Alexander von ZEMLINSKY (1871 – 1942)
Sechs Gesänge opus 13 nach gedichten von Maurice Maeterlinck
(Six chants opus 13 sur des poèmes de Maurice Maeterlinck)
Composition : 1910 –1914 – Réduction : Erwin Stein
2 – Die Mädchen mit den Verbundenen Augen
5 – Und kehrt er einst heim

Arnold SCHÖNBERG (1874 – 1951)
Kammersymphonie n° 1 opus 9 (1906)
Arrangement : Anton Webern pour flûte, clarinette, violon, violoncelle et piano
Orchester Lieder opus 8 (1903-1905)
Réduction : Hans Eisler (1) et Erwin Stein (2, 5)
1 – Natur (Hart)
2 – Das Wappenschild (Des Knabnen Wunderhorn)
3 – Voll jener Süsse (Pétrarque/Förster)

Anton WEBERN (1883 – 1945)
Quintette pour piano et cordes M118 (1907)

Gustav MAHLER (1860-1911)
Lieder eines fahrenden gesellen (1885)
Transcription : Arnold Schönberg
1 – Wenn mein Schatz Hochzeit macht (Des Knaben Wunderhorn)
2 – Ging heut morgen übers Feld (Mahler)

#### [Exercice proposé 1]
Résumez en deux phrases cette liste d'œuvres musicales.

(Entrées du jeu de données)

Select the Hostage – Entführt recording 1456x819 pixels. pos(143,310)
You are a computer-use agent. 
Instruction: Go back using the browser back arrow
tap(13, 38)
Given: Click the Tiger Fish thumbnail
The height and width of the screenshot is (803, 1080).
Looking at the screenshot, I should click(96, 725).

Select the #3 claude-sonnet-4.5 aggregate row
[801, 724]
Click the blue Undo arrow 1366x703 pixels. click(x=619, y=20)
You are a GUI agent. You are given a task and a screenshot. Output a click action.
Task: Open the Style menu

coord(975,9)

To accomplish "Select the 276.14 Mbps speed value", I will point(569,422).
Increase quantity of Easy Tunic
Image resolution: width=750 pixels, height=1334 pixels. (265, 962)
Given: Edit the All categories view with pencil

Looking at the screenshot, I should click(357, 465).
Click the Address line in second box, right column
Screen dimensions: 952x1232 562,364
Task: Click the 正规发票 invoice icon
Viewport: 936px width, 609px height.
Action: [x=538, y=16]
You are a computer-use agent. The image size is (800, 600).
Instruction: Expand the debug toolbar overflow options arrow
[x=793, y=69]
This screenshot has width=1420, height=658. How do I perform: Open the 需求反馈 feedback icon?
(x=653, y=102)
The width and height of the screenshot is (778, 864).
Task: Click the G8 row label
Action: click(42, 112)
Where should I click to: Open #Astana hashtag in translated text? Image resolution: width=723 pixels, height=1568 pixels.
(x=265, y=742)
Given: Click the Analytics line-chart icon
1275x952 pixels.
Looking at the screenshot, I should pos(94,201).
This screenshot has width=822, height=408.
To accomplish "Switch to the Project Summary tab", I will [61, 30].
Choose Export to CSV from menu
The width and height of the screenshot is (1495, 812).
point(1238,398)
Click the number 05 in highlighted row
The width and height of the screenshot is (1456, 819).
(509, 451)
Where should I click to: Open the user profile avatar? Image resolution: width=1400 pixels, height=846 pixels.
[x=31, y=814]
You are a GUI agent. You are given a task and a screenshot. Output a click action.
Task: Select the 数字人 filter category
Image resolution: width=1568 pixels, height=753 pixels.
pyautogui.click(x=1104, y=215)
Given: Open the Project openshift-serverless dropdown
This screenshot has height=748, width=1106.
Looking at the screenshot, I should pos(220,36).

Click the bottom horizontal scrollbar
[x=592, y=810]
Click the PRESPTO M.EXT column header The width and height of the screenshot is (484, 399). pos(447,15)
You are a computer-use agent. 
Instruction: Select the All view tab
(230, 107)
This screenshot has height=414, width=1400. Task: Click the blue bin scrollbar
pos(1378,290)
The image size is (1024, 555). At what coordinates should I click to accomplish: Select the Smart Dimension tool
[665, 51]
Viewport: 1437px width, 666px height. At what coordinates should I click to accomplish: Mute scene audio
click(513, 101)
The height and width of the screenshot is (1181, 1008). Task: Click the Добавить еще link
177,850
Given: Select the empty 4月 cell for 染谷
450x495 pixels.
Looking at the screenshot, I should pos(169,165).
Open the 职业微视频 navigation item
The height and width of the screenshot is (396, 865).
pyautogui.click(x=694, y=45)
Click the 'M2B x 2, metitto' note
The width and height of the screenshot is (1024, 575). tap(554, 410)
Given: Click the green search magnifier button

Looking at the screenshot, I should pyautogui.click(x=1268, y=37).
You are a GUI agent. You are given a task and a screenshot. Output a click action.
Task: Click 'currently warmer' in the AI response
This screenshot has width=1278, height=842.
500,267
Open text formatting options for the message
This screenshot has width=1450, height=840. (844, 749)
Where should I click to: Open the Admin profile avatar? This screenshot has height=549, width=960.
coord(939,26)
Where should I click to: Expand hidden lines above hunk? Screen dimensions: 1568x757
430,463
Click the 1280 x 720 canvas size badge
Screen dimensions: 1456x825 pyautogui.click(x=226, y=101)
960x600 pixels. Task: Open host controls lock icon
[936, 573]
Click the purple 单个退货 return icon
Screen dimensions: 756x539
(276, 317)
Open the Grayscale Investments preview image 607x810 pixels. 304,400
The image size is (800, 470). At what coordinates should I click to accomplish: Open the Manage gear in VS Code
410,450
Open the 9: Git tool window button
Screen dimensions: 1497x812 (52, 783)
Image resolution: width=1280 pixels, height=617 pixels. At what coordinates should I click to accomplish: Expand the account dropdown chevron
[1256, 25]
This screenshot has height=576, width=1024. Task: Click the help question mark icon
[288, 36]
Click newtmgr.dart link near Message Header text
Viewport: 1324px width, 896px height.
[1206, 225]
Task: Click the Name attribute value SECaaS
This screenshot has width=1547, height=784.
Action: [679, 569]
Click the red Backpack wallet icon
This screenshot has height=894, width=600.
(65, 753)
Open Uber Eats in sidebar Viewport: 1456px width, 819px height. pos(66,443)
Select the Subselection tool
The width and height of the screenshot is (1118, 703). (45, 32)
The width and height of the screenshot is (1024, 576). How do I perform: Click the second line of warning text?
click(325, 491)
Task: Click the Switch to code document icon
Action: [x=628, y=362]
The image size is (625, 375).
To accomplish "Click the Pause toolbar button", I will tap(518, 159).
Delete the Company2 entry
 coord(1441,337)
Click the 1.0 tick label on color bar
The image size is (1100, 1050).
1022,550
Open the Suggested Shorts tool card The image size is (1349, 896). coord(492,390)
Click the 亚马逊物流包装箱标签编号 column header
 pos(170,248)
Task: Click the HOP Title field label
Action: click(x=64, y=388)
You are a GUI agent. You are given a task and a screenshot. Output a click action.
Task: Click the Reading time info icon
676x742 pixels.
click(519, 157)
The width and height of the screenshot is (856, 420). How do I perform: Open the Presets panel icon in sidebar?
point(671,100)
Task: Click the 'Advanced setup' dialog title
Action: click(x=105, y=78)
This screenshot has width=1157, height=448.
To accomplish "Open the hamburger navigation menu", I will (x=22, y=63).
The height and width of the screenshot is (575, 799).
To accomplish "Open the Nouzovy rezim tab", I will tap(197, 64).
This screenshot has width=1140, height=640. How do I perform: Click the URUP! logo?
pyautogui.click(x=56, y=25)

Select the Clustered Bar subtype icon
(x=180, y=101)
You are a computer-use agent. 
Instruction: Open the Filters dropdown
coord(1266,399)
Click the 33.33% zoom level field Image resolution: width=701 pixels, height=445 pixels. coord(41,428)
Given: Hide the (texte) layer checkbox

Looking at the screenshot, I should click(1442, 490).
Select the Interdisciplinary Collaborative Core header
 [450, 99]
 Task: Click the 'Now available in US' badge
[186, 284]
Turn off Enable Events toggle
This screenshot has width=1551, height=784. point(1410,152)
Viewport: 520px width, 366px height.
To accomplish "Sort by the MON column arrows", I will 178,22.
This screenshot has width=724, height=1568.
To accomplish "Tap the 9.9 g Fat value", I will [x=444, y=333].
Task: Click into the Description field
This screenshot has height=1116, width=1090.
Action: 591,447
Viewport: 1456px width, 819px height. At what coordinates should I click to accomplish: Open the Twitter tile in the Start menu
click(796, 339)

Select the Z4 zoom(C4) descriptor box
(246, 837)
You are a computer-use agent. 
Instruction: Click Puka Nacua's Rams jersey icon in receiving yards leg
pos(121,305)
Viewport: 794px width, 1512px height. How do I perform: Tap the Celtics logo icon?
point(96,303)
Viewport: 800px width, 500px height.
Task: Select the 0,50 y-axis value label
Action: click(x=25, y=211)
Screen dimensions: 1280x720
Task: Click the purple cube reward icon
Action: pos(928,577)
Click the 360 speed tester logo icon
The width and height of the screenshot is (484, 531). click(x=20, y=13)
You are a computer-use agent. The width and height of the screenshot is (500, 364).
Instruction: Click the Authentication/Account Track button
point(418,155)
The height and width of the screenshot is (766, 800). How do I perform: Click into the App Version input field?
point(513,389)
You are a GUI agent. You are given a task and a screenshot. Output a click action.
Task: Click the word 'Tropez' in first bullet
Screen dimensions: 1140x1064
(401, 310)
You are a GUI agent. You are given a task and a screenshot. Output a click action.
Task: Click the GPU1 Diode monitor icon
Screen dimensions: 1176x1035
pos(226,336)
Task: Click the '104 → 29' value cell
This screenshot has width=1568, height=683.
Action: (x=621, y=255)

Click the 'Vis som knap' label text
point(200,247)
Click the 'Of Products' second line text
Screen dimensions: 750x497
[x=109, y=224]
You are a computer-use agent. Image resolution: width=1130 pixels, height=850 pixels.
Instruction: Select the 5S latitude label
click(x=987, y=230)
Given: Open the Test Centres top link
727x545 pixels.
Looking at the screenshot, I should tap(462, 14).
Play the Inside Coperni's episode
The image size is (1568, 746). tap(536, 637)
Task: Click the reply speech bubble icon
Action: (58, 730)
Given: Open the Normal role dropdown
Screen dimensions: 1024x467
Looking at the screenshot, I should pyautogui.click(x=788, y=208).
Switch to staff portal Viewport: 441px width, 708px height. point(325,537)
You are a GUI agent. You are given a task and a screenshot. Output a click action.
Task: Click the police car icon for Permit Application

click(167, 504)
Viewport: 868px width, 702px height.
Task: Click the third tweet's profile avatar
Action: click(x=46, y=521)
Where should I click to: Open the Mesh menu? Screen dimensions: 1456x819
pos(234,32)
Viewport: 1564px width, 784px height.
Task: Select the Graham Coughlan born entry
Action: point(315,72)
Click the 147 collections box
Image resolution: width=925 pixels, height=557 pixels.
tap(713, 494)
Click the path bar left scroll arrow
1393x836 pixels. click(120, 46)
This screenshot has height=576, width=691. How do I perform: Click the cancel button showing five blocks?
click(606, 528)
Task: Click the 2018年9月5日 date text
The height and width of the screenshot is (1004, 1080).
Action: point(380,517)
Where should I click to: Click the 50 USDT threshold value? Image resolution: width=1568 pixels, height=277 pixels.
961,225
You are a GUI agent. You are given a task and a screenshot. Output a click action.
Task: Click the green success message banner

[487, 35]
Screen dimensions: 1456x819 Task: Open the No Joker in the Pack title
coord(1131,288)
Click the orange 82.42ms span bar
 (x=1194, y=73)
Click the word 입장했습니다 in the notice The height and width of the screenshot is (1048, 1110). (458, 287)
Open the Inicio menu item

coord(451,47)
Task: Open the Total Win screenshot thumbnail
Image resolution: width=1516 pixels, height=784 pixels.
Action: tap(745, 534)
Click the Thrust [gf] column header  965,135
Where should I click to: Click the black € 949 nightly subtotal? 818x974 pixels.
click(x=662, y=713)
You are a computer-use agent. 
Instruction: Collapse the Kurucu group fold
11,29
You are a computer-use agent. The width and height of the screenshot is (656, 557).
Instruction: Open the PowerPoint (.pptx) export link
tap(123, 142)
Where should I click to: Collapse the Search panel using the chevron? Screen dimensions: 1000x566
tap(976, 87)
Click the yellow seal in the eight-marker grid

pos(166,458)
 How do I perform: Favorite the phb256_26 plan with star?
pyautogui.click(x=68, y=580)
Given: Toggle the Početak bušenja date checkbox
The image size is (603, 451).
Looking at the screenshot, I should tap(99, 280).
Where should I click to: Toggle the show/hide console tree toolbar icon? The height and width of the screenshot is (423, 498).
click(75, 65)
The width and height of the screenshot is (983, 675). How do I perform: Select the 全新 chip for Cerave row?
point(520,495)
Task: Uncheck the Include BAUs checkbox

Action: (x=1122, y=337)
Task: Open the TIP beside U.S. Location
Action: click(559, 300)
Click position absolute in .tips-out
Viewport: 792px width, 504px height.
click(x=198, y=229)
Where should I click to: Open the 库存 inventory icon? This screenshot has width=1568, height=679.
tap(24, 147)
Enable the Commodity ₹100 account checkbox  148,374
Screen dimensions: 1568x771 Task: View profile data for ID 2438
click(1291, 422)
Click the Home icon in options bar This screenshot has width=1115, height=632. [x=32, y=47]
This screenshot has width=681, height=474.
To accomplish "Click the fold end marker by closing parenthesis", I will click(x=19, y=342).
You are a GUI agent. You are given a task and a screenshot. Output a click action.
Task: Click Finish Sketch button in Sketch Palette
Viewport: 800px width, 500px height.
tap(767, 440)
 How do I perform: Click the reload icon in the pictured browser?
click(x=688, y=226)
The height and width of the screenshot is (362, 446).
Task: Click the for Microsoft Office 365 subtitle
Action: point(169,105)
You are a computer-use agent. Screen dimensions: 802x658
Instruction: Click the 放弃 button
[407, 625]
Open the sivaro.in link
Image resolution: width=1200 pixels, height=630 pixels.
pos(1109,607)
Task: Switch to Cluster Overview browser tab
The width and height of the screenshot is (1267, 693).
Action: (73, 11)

#### [Exercice proposé 2]
Citez à l'identique, parmi les entrées, le passage qui va de la ligne contenant « Open the Grayscale » jusqu'à la ligne contenant « Screen dimensions: 1497x812 (52, 783) », ces deux lignes comprises.

#### [Réponse complète 1]
La liste réunit des œuvres de Zemlinsky, Schönberg, Webern et Mahler, dont deux des Six chants opus 13 de Zemlinsky sur des poèmes de Maurice Maeterlinck, dans une réduction d'Erwin Stein. Elle comprend aussi la Kammersymphonie n° 1 opus 9 de Schönberg arrangée par Anton Webern, trois de ses Orchester Lieder opus 8, le Quintette pour piano et cordes M118 de Webern et deux des Lieder eines fahrenden gesellen de Mahler transcrits par Schönberg.

#### [Réponse complète 2]
Open the Grayscale Investments preview image 607x810 pixels. 304,400
The image size is (800, 470). At what coordinates should I click to accomplish: Open the Manage gear in VS Code
410,450
Open the 9: Git tool window button
Screen dimensions: 1497x812 (52, 783)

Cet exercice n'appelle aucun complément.